In terms of input data, the Dataiku project has:
- Real-time process data that comes from the plant (steam and electricity generation, soda ash production, etc.).
- Spot energy prices that come from the market — this data is delivered via a shared database from other Dataiku projects in Solvay that retrieve the same data.
- Specific energy contract implementation (gas, power, etc.) and CO2 emission factors, plus other raw material costs such as limestone, brine, ammonia, etc.
To build the solution, the energy technology team first had to identify the meaningful parameters from the plant data that shape the soda ash variable costs and CO2 emissions, then generate the equations. From there, they could build the dashboards with the most important parameters. It took just one month and one person to develop a beta version of the solution for one plant. Once the methodology was validated, it could be easily replicated for the rest of the plants in Dataiku, with some customizations.
Value to the Business
Thanks to the solution the energy technology team developed in Dataiku and in collaboration with the business, there is a better understanding of the influential parameters on the overall cost of soda ash production.
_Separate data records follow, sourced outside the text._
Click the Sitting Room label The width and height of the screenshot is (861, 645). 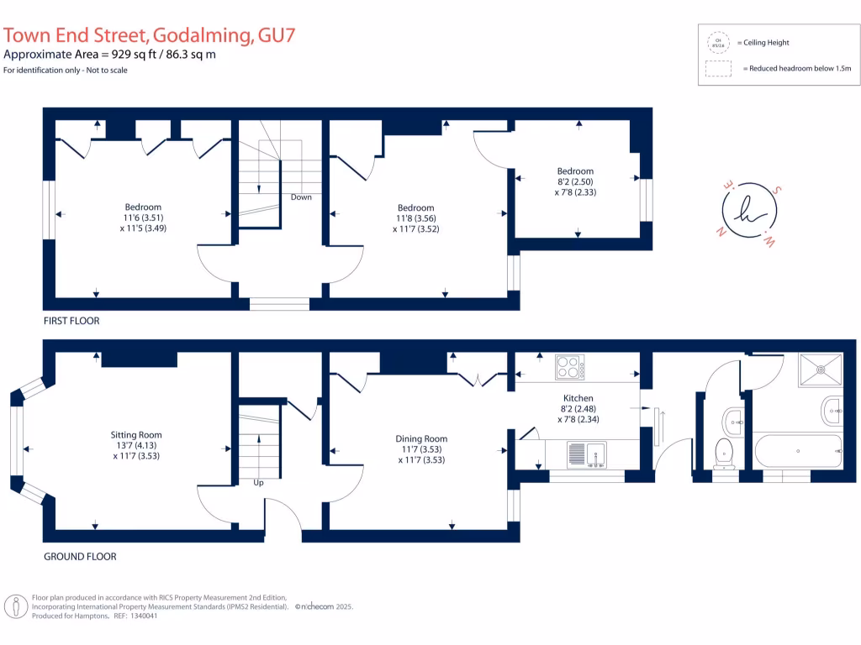tap(135, 435)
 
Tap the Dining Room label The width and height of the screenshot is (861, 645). tap(421, 438)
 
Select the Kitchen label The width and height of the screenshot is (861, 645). tap(578, 398)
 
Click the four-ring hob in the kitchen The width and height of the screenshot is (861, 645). tap(569, 368)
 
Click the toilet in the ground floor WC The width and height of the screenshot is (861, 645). tap(724, 452)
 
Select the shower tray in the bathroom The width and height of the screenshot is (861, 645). tap(819, 367)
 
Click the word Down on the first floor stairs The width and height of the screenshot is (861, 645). tap(301, 197)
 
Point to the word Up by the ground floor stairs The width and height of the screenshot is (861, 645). tap(259, 484)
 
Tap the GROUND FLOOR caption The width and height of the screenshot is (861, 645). tap(80, 556)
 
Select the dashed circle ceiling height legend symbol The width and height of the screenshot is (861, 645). tap(718, 42)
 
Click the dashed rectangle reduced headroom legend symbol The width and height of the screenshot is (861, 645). tap(718, 69)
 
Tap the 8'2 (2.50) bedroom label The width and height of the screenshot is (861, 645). tap(574, 181)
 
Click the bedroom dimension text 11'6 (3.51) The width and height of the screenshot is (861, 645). tap(143, 218)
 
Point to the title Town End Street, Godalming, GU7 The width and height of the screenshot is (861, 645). tap(150, 35)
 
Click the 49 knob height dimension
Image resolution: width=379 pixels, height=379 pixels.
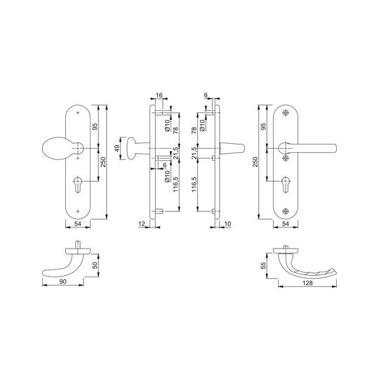(117, 148)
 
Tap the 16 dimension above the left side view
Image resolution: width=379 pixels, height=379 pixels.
(159, 95)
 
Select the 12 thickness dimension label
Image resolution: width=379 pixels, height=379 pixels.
(142, 224)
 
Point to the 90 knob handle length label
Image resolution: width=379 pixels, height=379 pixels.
(62, 281)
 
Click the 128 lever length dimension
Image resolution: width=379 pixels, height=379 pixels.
(307, 283)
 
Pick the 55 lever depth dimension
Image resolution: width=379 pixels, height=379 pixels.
(263, 265)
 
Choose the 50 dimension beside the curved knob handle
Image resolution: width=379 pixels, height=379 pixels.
(95, 265)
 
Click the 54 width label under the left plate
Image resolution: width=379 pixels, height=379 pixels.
(78, 224)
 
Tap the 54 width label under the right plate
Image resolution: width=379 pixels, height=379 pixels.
(286, 224)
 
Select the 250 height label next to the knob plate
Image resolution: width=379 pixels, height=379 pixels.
(103, 162)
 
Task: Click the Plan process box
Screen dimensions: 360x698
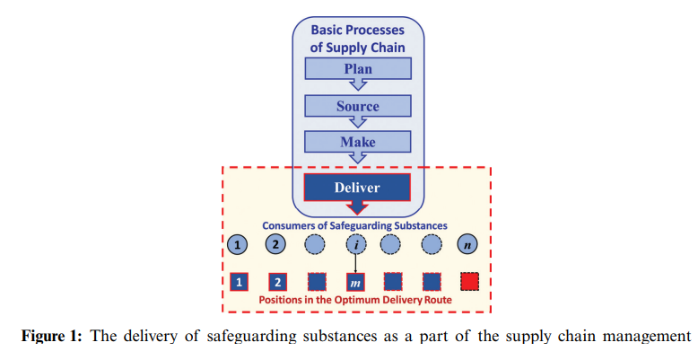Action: (357, 69)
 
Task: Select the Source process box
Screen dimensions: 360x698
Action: (357, 106)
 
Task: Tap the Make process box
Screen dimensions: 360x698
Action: (357, 142)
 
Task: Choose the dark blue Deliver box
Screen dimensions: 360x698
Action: (357, 188)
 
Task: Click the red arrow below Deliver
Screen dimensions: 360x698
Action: (357, 208)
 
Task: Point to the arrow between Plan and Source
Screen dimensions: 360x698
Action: (357, 86)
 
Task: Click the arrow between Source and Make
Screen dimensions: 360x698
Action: (357, 123)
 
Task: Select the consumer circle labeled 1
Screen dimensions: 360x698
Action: (238, 244)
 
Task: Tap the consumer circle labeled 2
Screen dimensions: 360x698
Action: (278, 244)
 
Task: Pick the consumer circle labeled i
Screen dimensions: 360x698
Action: (355, 244)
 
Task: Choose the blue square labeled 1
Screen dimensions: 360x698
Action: (239, 282)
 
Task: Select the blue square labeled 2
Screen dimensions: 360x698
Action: (278, 282)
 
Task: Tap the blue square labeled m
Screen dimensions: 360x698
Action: (355, 282)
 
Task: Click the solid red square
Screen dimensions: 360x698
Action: (470, 282)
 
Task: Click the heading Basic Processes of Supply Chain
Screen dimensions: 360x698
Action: (357, 38)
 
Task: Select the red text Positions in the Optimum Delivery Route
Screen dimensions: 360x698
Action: (355, 300)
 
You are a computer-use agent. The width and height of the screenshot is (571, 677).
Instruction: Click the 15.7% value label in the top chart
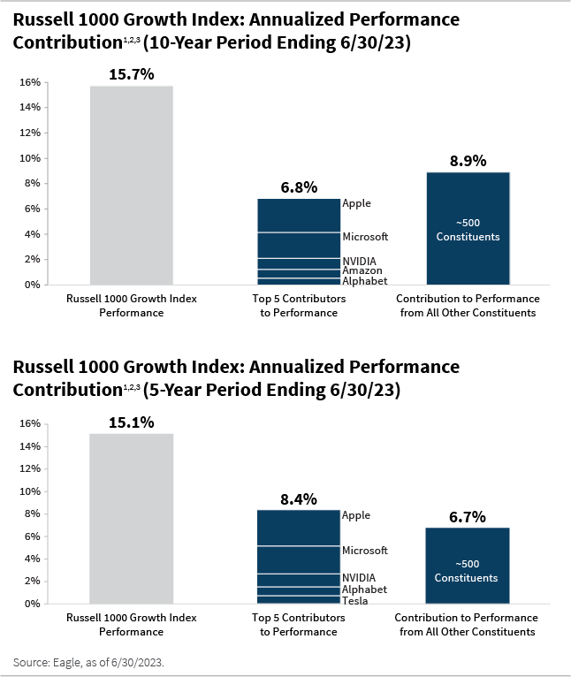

This understanding enables the business to reduce operational costs and make faster decisions.
The solution proved so valuable in such a short amount of time that Solvay has already vowed to improve it and onboard more plants in the process. In addition to simplifying and making dashboards more efficient, the team is also looking to build in a real-time comparison between the actual data versus models used for the optimization (based on historical data) and versus a benchmark.
With this replicable project built in Dataiku, Solvay soda ash is setting the foundations to embed AI in processes across the business. In line with the G.R.O.W. strategy, it paves the way for a business that is growing and sustainable.